Colby stellt seine Aufstellung zusammen und holt auch den ausbruchwilligen Hatch ins Team, der zwar nur als mittelprächtiger Torwart mit großer Klappe einsetzbar ist, den Gefangenen aber auf andere Art behilflich sein soll. Da die Deutschen das Fußballspiel mittlerweile als große Propagandashow in Paris zelebrieren wollen, bitten Colby und seine Männer Hatch, im Falle seines erfolgreichen Ausbruchs die Résistance zu kontaktieren, damit die der gesamten Mannschaft zur Flucht aus dem Stadion verhelfen können. Tatsächlich gelingt dies dem Ausbrecher, als es dann im Spiel zur Halbzeitpause zur großen Flucht kommen soll, hegen die Spieler aber Zweifel, da sie sich gegen die Deutschen beweisen wollen. So stellt sich die Frage: Flucht oder Sieg?
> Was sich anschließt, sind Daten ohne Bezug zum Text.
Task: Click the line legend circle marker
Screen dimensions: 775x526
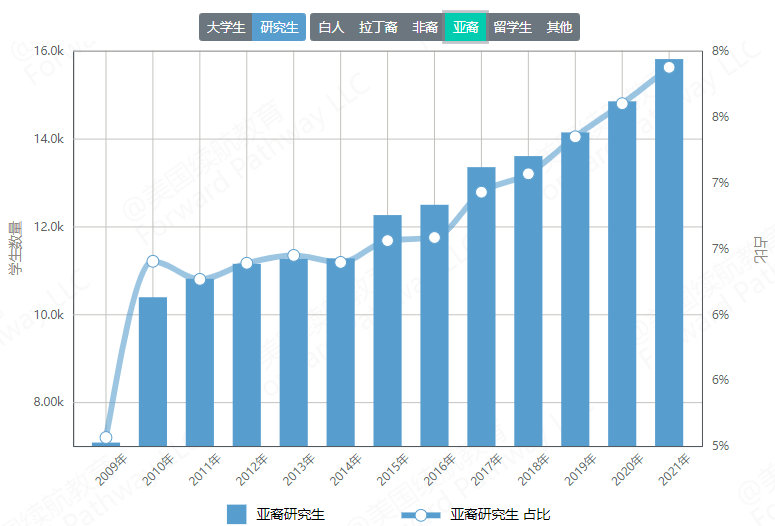Action: (x=421, y=515)
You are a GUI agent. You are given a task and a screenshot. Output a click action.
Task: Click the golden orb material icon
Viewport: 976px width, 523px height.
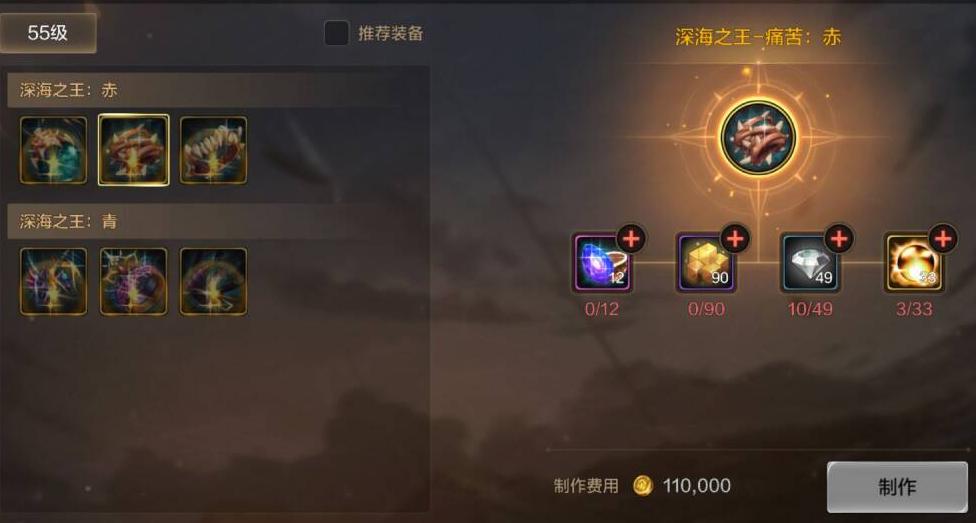tap(914, 263)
Wie eingangs erwähnt, handelt es sich bei Flucht oder Sieg mitnichten um ein realistisches Kriegsdrama. Die Gefangenen im Lager haben ein erstaunlich laxes Leben, was auch daran liegt, dass Max von Sydows Charakter ein Lager-Major mit Herz ist, der für sein Fußball-Spiel den Gefangenen erstaunlich viele Freiheiten ermöglicht und auch im Filmfinale an entscheidender Stelle mit einem Lächeln im Gesicht ein Auge zudrückt. Dies ist vermutlich auch der Grund, warum mir der Film von John Huston (Misfits – Nicht gesellschaftsfähig) damals als Kind deutlich besser gefiel als heute. Auch der plötzliche Sinneswandel, die aufwändig geplante Flucht in letzter Sekunde anzusagen, um den Deutschen auf dem Spielfeld den Hintern zu versohlen, erscheint wenig glaubwürdig.
Hinzu kommt, dass das Fußball-Match weniger Schauwerte als erwartet bietet. Zwar engagierte man für den Großteil der Spieler echte Fußball-Legenden, die in den Rollen der Gefangenen agierten und allesamt überzeugende Tricks auf Lager hatten, doch Hustons Regie weiß nicht so recht damit umzugehen, auch wenn Leute wie Pelé hier und da ein paar Tricks darbieten durften. Von Michael Caine gibt es auf dem Platz lediglich wenige Nahaufnahmen zu sehen, da der damals 47-jährige angeblich so gar nicht mit dem Ball umgehen konnte. Sylvester Stallone hingegen trainierte mehrere Wochen, ein echter Torwart wurde natürlich trotzdem nicht aus ihm. Seine Boxer-Action wirkt deutlich spektakulärer als die müden Bälle, die er für seine Mannschaft halten durfte.

Apropos Sylvester Stallone: Der wurde hier, nach Nachtfalken, zum zweiten Mal von Thomas Danneberg synchronisiert, nachdem Jürgen Prochnows Schauspiel-Karriere in Schwung kam. Zu verdanken haben wir diese geniale Stimmbesetzung übrigens keinem geringerem als Arne Elsholtz, der für Nachtfalken und Flucht oder Sieg die Synchronregie übernahm. Als kleiner Wermutstropfen ist hier aber leider noch nicht Jürgen Thormann auf Michael Caine zu hören.
Die Bild- und Tonqualität der vorliegenden Presse-Blu-ray sind hervorragend. Im Bonusbereich befinden sich Trailer und die deutsche Super-8-Fassung des Films, die die komplette Handlung völlig zusammenhanglos in wenigen Minuten zusammenstaucht – ein nettes Kuriosum. Ein Booklet soll natürlich ebenfalls vorhanden sein.
Flucht oder Sieg ist kein zu Unrecht vergessener Klassiker, trotzdem werden sich Fans von Sylvester Stallone freuen, auch diesen Film endlich in HD im Regal verstauen zu können.